EU governments will now have to draw up annual fishing plans detailing how they intend to allocate fishing rights -- vessels longer than 24 meters will get individual quotas; smaller vessels will get their quotas by groups -- and notify the EU Commission of each plan by end-January.

Minimum landing sizes were increased from 10 kg to 30 kg to help curb catches of juvenile or immature fish.

Unlike most tunas, bluefin grow slowly and mature late, making them vulnerable to intensive trawling.
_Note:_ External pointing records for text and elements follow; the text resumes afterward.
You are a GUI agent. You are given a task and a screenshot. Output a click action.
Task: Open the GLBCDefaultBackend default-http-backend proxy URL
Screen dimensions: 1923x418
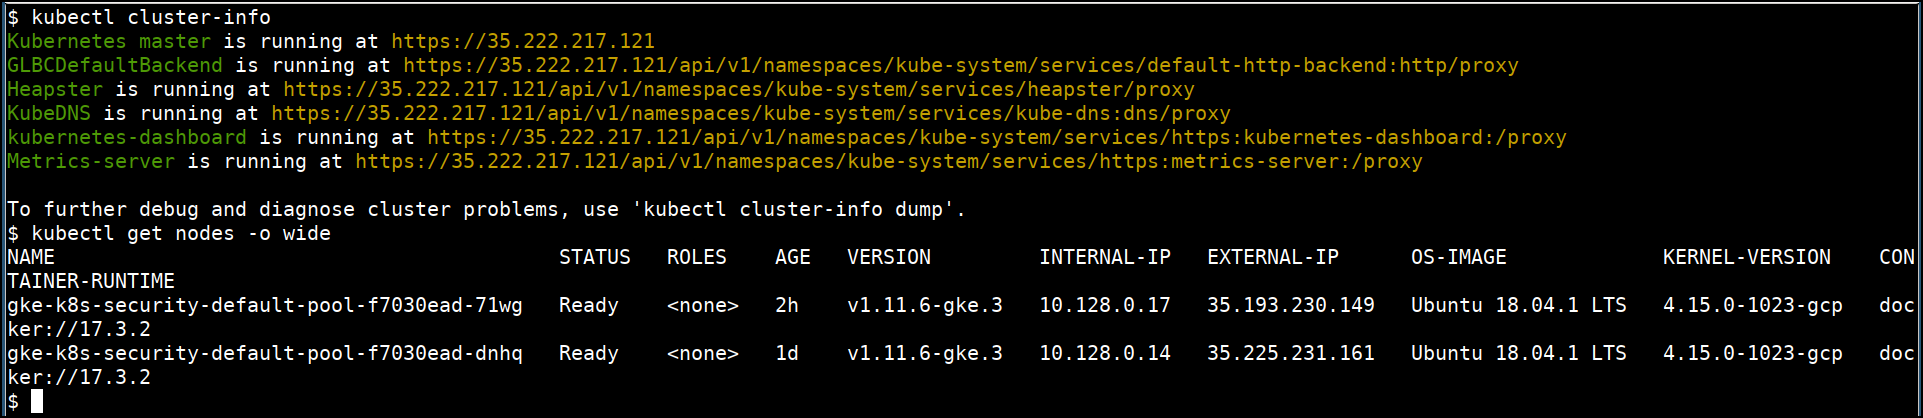(x=961, y=66)
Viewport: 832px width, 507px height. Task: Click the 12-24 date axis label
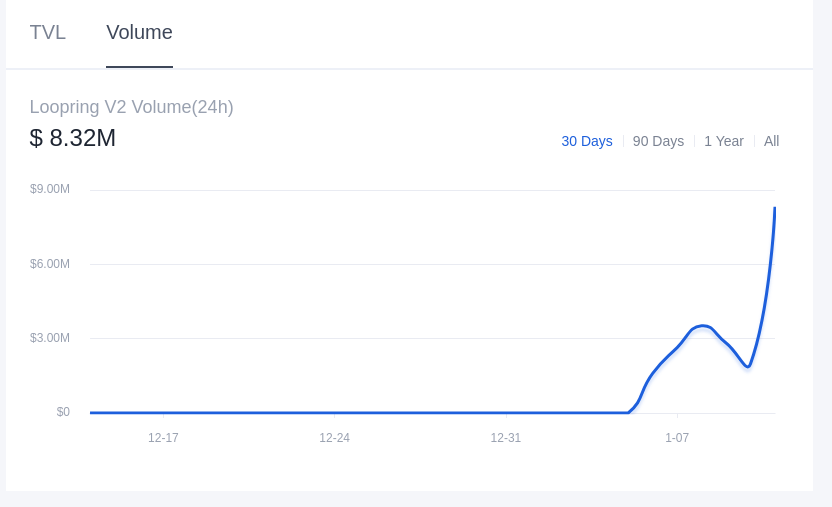[x=334, y=438]
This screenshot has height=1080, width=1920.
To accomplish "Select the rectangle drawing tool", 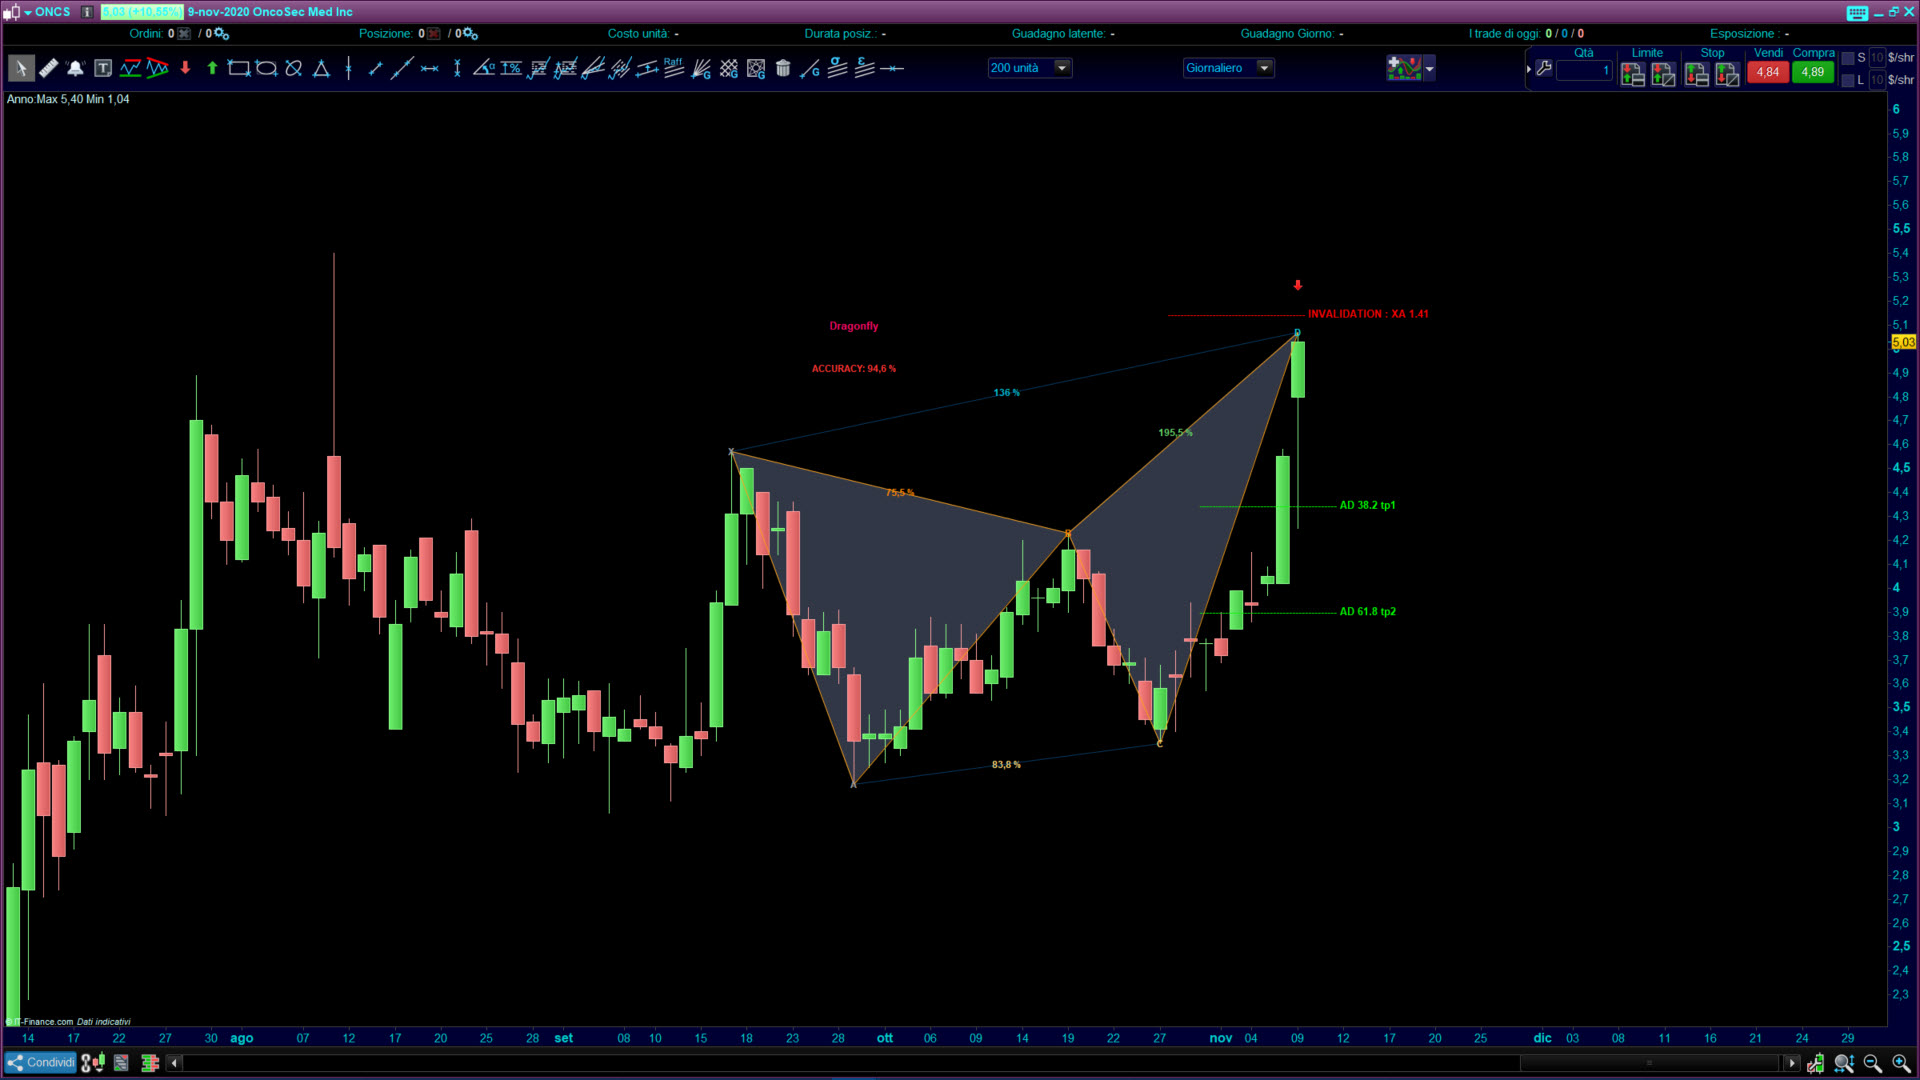I will coord(238,68).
Among the ocean's top predators and fastest swimmers, a bluefin tuna can live for at least 15 years, and even as long as 30 years.

The EU's overall bluefin tuna catch is administered by the International Commission for the Conservation of Atlantic Tunas (ICCAT), the global body that oversees the rules for tuna fishing, and is now set for the next five years.

Late last year, ICCAT members reached an agreement to reduce their annual bluefin fishing quota gradually to 25,500 tons in 2010 from the current 32,000 tons.

Within that, the EU's 2007 quota was set at 16,780 tons and falls to 16,210 for 2008. But this year, the EU overshot its quota by more than 4,000 tons due to overfishing by France and Italy, which now face extra national quota reductions for 2008.

The overfishing forced the European Commission to ban bluefin tuna fishing in the Mediterranean and eastern Atlantic for the rest of this year, prompting complaints from other member states, particularly Spain.